Zu seinem Ruf als Experimentalist kam er vor allem in den 60er Jahren. In dem Science-Fiction-Film „Je t'aime, je t'aime“ verwirrte er Frankreichs Publikum bereits mit seinem komplizierten Spiel mit Zeit- und Realitätsebenen, und in „Provence“ von 1976 konfrontierte er die Zuschauer mit dem Sterben und den Fantasien eines kranken Schriftstellers. Je älter der Mitbegründer der französischen Nouvelle Vague wurde, desto grotesker wurden seine Filme. Mit seinen strukturalistischen Gedankengängen führt er den Zuschauer an den Abgrund der Komik. In seinem jüngsten Opus „Das Leben ist ein Chanson“ (On connait la chanson) wechseln die Schauspieler zwischen Dialogen und Playback. Sie singen im Originalton die Chansons von Charles Aznavour, Edith Piaf und Johnny Hallyday. Für diese originelle und geniale Gesellschaftskomödie über die heile Welt der Lieder und die Wunden des Lebens erhielt Resnais 1998 gleich sieben „Césars“, darunter den für den besten Film.
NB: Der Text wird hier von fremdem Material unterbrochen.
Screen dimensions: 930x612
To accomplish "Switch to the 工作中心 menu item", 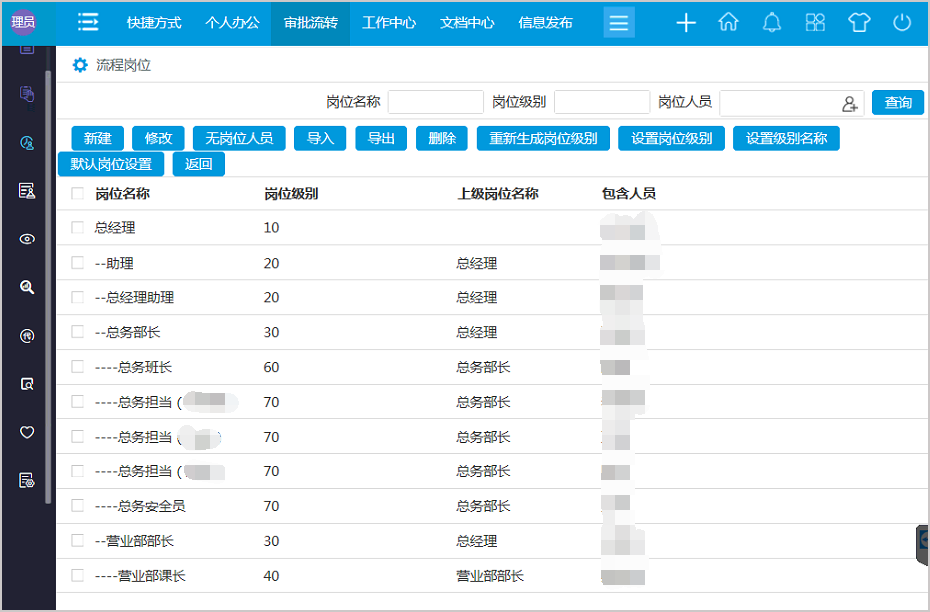I will pyautogui.click(x=389, y=21).
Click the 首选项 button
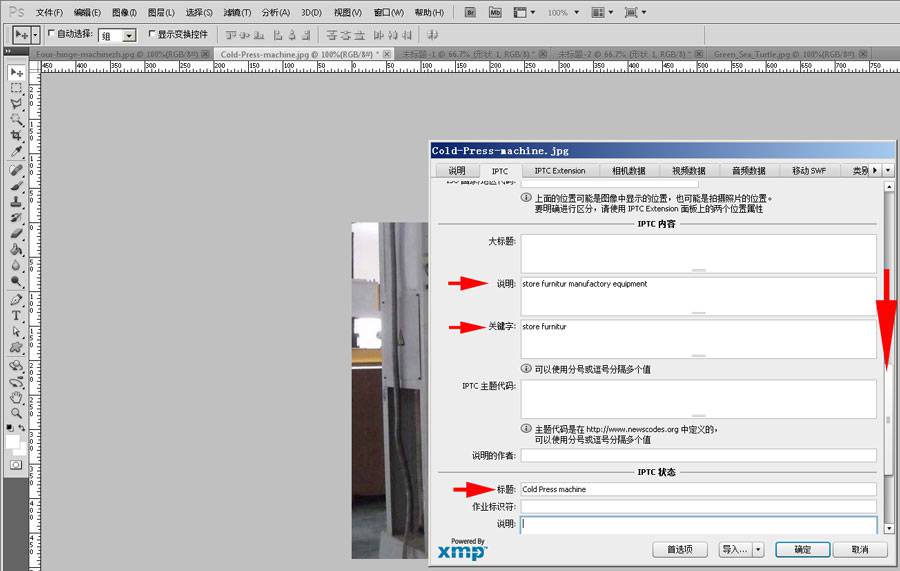 point(680,549)
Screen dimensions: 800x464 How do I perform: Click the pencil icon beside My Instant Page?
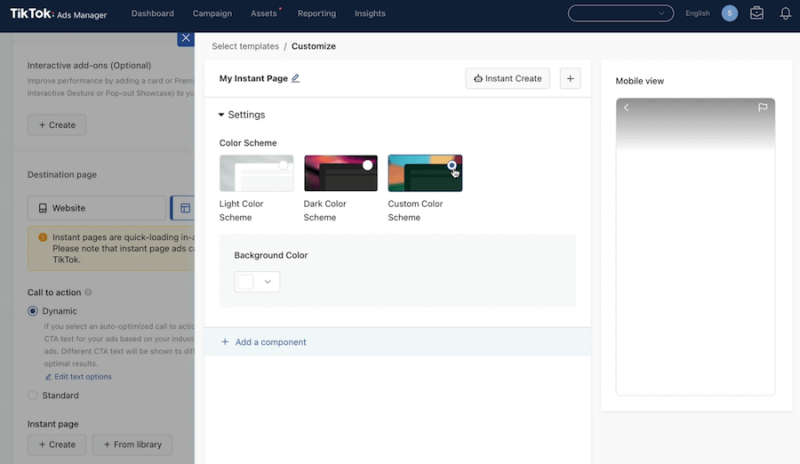(x=295, y=78)
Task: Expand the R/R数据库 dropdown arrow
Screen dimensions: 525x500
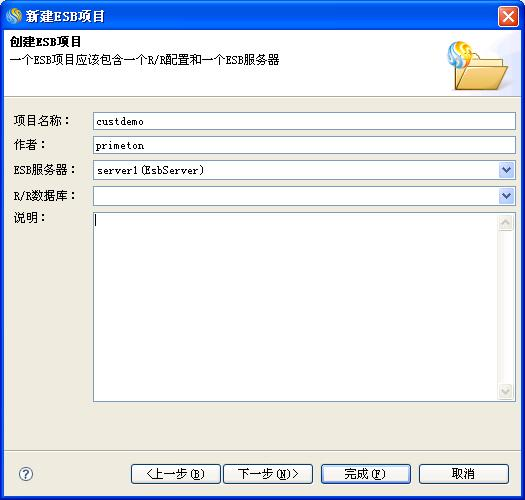Action: (506, 196)
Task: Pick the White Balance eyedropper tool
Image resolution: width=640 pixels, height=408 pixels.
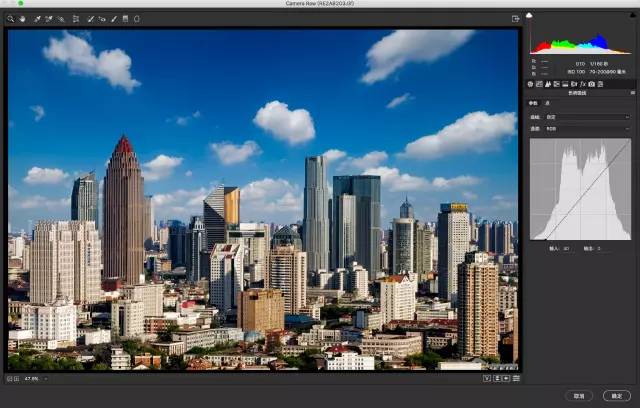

Zunächst hatte sich Resnais auf Dokumentarfilme über Maler wie van Gogh und Gauguin verlegt. Als Spielfilmregisseur debütierte er mit „Hiroshima, mon amour“ nach einem Drehbuch von Marguerite Duras. Dieser Film über das Grauen nach dem Abwurf der Atombombe ist zu einem Kultfilm geworden wie auch „Letztes Jahr in Marienbad“. Mit diesem gewagt surrealistischen Oeuvre gewann Resnais 1961 den Goldenen Löwen des Festivals in Venedig.